Top of SOURCE MATERIAL

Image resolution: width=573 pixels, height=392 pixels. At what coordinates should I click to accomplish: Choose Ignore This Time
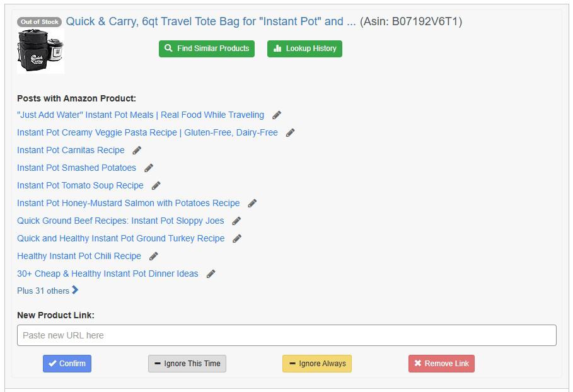click(x=187, y=364)
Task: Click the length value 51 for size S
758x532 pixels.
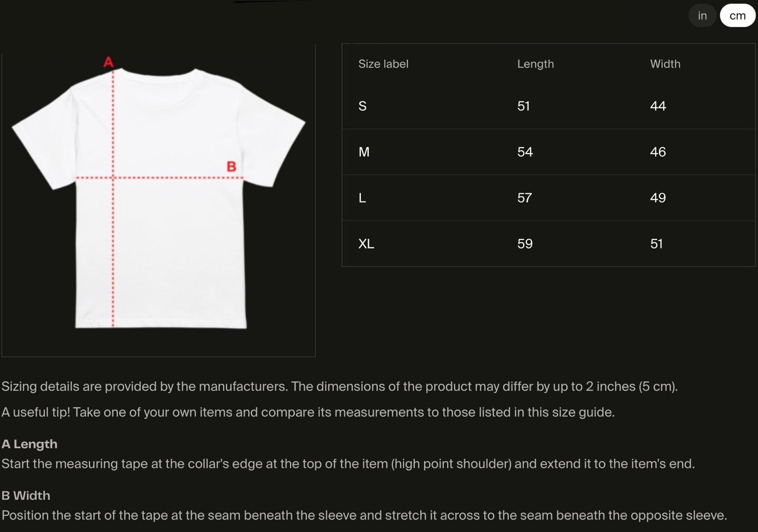Action: point(523,106)
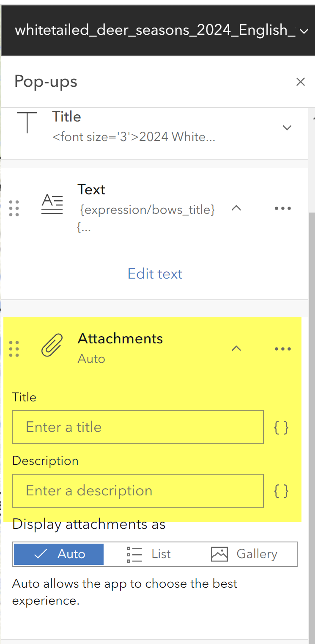Click the Text element lines icon

[52, 204]
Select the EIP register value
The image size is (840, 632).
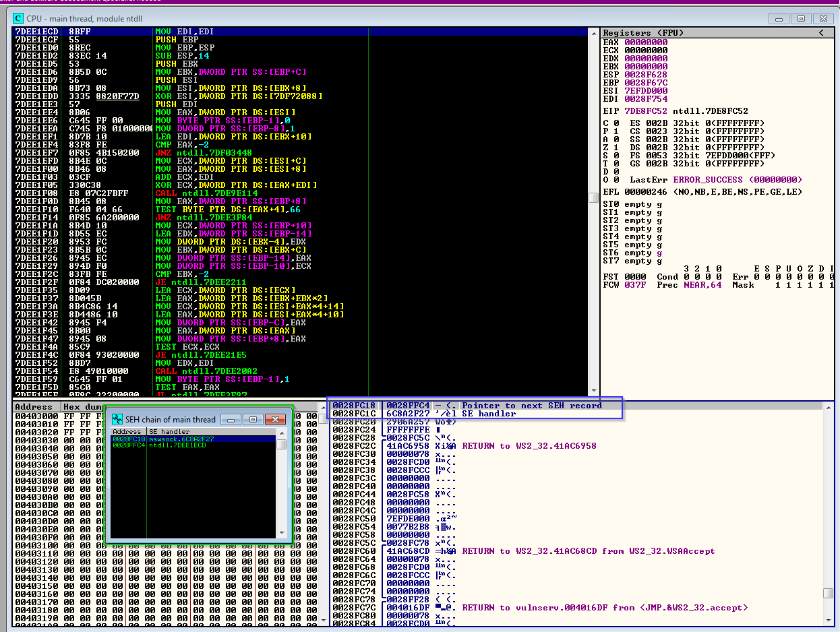(646, 111)
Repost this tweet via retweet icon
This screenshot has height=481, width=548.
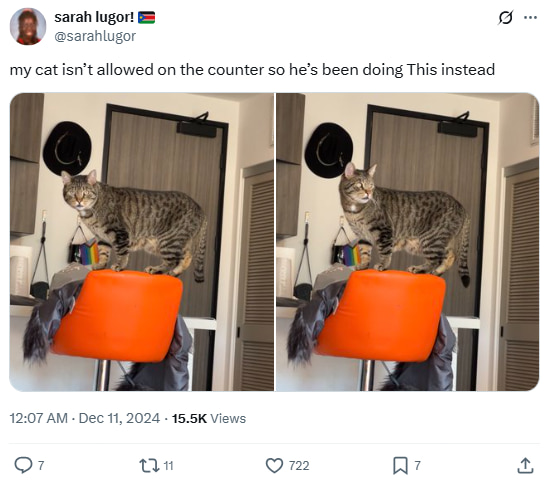tap(149, 466)
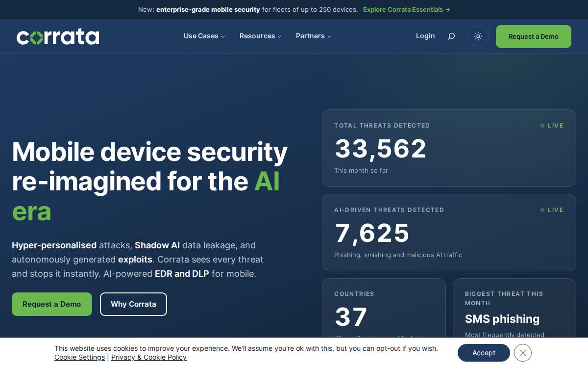
Task: Select the Why Corrata button
Action: click(133, 304)
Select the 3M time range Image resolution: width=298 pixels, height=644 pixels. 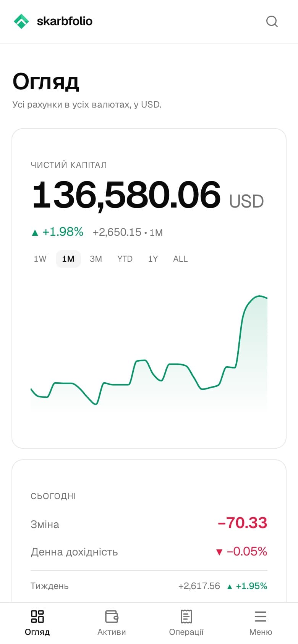96,259
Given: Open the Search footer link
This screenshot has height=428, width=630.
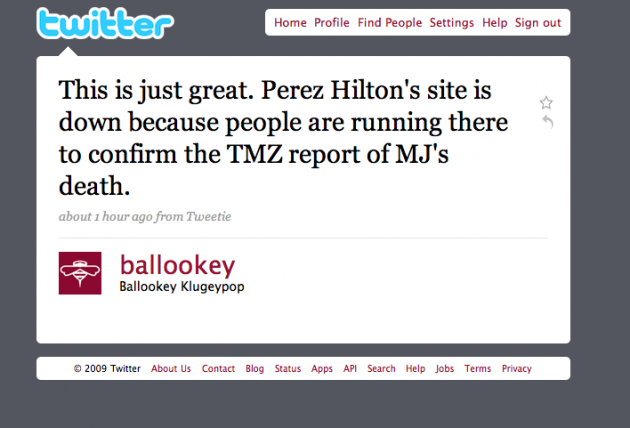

Bottom of SOURCE MATERIAL

• [THE PROBLEM]:
Each line above where the word "value" occurs should be copied out.

• [SOLUTION TO THE PROBLEM]:
Task: Click the length value 51 for size S
Select the EIP register value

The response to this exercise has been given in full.